La ciudad del vicio y la extravagancia relucía como nunca.
Con faros de neón, música gloriosa representativa de cada década cercana a los 80s, la ropa rebelde de cada habitante y la vibra poderosa de cada salón de fiestas como el club Malibú, resplandecía como un árbol de navidad puesto cada año seguido.
Con un atardecer digno de la mejor persecución al estilo Miami Vice o Scarface, en el pequeño barco del hijo menor de los Westergaard, se encontraba este último junto a su novia, Elsa.
La relación de ambos era como una dupla al estilo Vercetti / Vance; un "Si, tal vez", "Probablemente", donde ambos, tanto Hans como Elsa, de ves en cuando se llevaban bien y/o se odiaban a secas.

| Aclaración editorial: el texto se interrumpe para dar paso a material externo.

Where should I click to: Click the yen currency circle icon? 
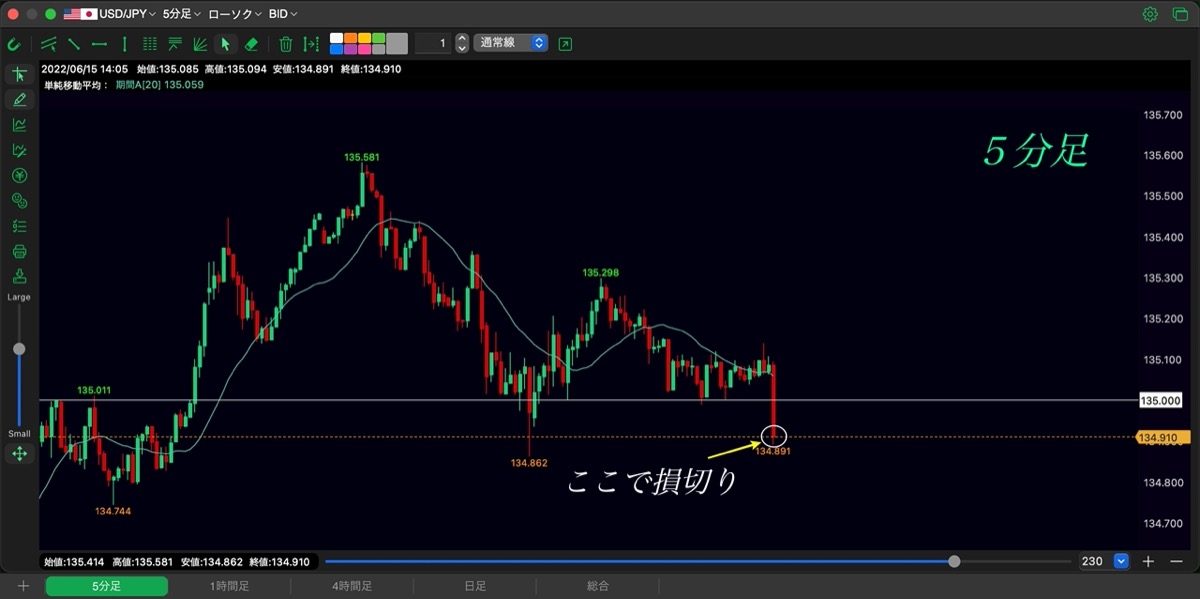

Aquel atardecer y disfrutando de la vida de niños mimados por el dinero, Hans con una camiseta hawaiana casi abierta, pantaloncillo de color gris y unas sandalias, disfrutaba de conducir su pequeño vehículo marítimo mientras no dejaba de mirar a la joven blonda que resignada a dejarse en bikini, aquel día había preferido estar completamente vestida con una ropa de traje elegante y de color pastel.

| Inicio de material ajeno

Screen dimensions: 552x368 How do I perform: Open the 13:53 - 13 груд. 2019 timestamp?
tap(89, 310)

Viéndose formal enteramente y sin ningún pelo desalineado de su perfecta trenza, Elsa de inmediato, no puede evitar empezar a cuestionar, la intención del pelirrojo de sacarla de su espacio de confort – Dijiste que me firmarías el papel para la unió de nuestras empresas, ¿Por qué has de pensar que aceptaré tus tonterías solo para que firmes?– concentrándose enteramente en la navegación de su vehículo, al instante, Hans le acaba diciendo mientras está cerca de apagar el motor de su vehículo – Elsa, sabes que te amo mucho, pero llevo más de un año entero sin ver… Tú piel. Así es; más pura que un terciopelo, más suave que el agua y más blanca que una figura de porcelana–.
Intentándola hacer cambiar de opinión, Hans termina deteniendo la marcha de su vehículo, y sin más acaba, apagando el motor del mismo, para posteriormente acercársele a la joven blonda y tratar de rogarle que se desnude – Quiero, mi gatita… Te ruego ver tus…– siendo un pervertido afortunado, tomando asiento junto a la joven y rozando sus dedos sobre la pierna cubierta por el pantalón que lleva puesta, la joven platinada; la misma lo termina empujando, en tanto le reitera con firmeza – No pienso hacer lo que me pides y menos si piensas que con eso estaremos a mano–.
Estando completamente molesta y en desacuerdo en complacerlo a Hans como si esté fuera un niño pequeño; este último al no ver para nada la muestra de cooperación de la joven blonda, acaba diciéndole con un semblante serio – No tienes otra opción–.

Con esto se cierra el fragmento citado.